The rise and fall of Studio 54

By Donald H. Harrison

Donald H. Harrison

SAN DIEGO –The Matt Tyrnauer documentary Studio 54 tells of the meteoric rise of two Jewish business partners, their spectacular fall, and their efforts to reclaim their lives, one successfully, the other cut short by AIDS.

Their names: Steve Rubell and Ian Shrager.  They met at Syracuse University.   Rubell was extroverted and gay.  Shrager was introverted and straight. When Rubell started a stereo enterprise, Shrager served as his lawyer, keeping creditors at bay.  Later, Rubell wanted to own a nightclub, so he made the nightclub scene in Manhattan, trying to understand what were the necessary ingredients for success.  He and Shrager found a building that once had been an opera house, and more recently was used as a television studio for such programs as What’s My Line, the 64,000 Question, and Captain Kangaroo.

Over six weeks, they transformed the rundown studio into a magical kingdom.  They brought in Tony Award winning lighting designers.  They removed the seats from the floor of the opera house, transforming it into a dance pit within which anything could happen.  A floor show might wend its way through, or special effect lighting might emphasize the performers Disco beat. Theater sets were periodically  built to enhance the feeling that Studio 54 was a world apart.

Couples could steal away from the dance floor to the balcony above, where sexual activity abounded.  There were also mattresses down in the basement.  Cocaine was sniffed freely, Quaaludes enhanced the euphoria, and among the gay and straight, multi-racial dancers, gyrating to the music side by side, there often would be some celebrities on any given night—big names like Elizabeth Taylor, Bianca Jagger, Calvin Klein, Diana Ross,  Michael Jackson, Lisa Minnelli, Truman Capote, Elton John, Farah Fawcett – whose presence at the club Rubell and Shrager shrewdly publicized, building even more momentum for the club.

Over the 33 months of Studio 54’s heyday, everyone, it seemed, wanted admittance; big lines formed outside the nightclub.  Not everyone could get in, so security guards working the ropes tried to pick people who looked cool.  They disdained the “bridge and tunnel crowd,” that is people who commuted into New York City from elsewhere.  Manhattanites were cool; other people not so much. The security guards also turned up their noses at people wearing polyester.   This caused a lot of resentment among the people who were turned away.

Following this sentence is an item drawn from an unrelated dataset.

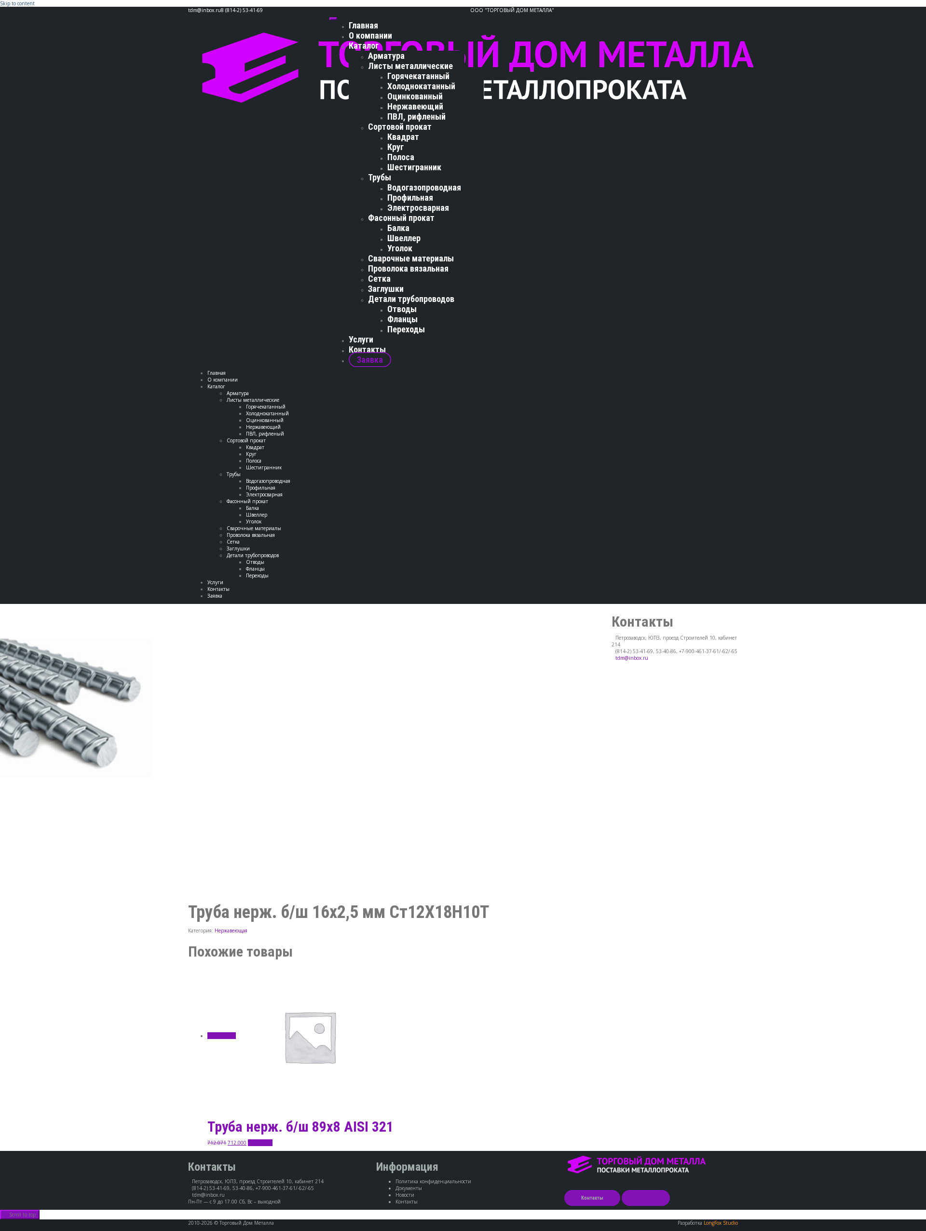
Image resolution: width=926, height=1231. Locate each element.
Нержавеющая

Lots of booze, lots of drugs, and lots of money came into the nightclub; too much, in retrospect.  New York State authorities prosecuted Shrager and Rubell for operating the club without a proper liquor license.  The Internal Revenue Service in a raid found stacks of unreported cash.  The partners were accused and convicted of depriving the U.S. government of $400,000 in taxes.  They were sent to prison.

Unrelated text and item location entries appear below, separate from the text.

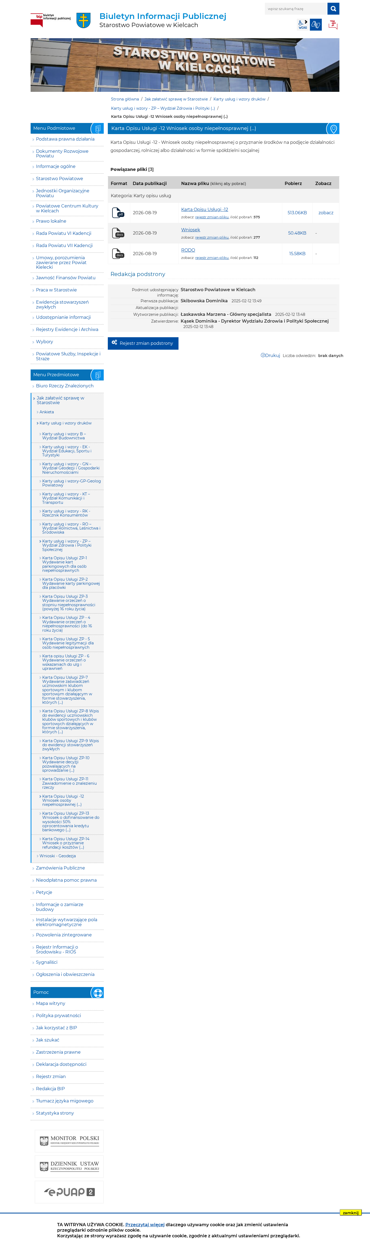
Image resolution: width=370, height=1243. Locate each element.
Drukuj (272, 355)
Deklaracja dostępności (61, 1064)
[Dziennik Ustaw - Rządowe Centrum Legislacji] (69, 1166)
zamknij (351, 1212)
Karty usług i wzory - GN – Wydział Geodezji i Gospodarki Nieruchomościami (71, 468)
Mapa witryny (50, 1003)
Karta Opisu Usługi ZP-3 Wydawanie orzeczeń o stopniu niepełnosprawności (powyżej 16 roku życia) (68, 602)
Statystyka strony (55, 1113)
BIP (333, 25)
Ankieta (47, 412)
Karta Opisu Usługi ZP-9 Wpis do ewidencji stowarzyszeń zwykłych (70, 745)
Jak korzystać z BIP (56, 1027)
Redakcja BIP (50, 1088)
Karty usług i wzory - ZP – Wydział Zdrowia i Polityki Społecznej (67, 545)
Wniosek (190, 229)
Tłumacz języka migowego (64, 1101)
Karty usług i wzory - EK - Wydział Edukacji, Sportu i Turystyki (67, 451)
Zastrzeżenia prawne (58, 1052)
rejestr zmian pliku (212, 217)
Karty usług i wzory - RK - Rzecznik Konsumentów (66, 513)
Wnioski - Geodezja (58, 855)
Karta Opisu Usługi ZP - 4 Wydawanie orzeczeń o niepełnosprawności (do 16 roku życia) (67, 623)
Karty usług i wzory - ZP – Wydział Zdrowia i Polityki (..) (163, 108)
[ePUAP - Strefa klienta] (69, 1192)
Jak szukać (47, 1040)
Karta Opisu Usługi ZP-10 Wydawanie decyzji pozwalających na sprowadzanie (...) (65, 764)
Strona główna (125, 99)
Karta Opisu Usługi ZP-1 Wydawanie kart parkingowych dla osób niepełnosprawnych (64, 564)
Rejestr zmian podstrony (146, 343)
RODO (188, 250)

While in prison, Shrager and Rubell were asked by federal agents to tell them where to look for abuses among their competitors.  Shrager’s father, Louis, had been known by the mob as “Max the Jew,” and was an associate of Meyer Lansky.  There was never any evidence that the son was associated with the mob, but after cooperating with federal authorities, Ian Shrager felt terrible.  He had broken the code of silence.

Cooperating got the men out of prison early, but they returned to a different world.  Instead of Jimmy Carter, Ronald Reagan was now in the White House.  The age of permissiveness was over.  So was the age of Disco.  Three years after their release the partners opened another nightclub, the Palladium, but it was nowhere near the success of Studio 54.

Before Rubell died of AIDS in 1989 at the age of 45, the partners tentatively developed another avenue to success. They invested in a pair of boutique hotels.  After Rubell’s death, Shrager continued on course, eventually investing in as many as 40 boutique hotels.  Some began to call him the “Steve Jobs of the hospitality industry.”  Eventually, Sharager was pardoned by President Barack Obama.

Shrager submitted himself to tell-all questioning in the documentary.  As a result, the film is a candid retelling of a remarkable blip in American social history.  Scheduled for release the week of Nov. 12th, it is well worth seeing.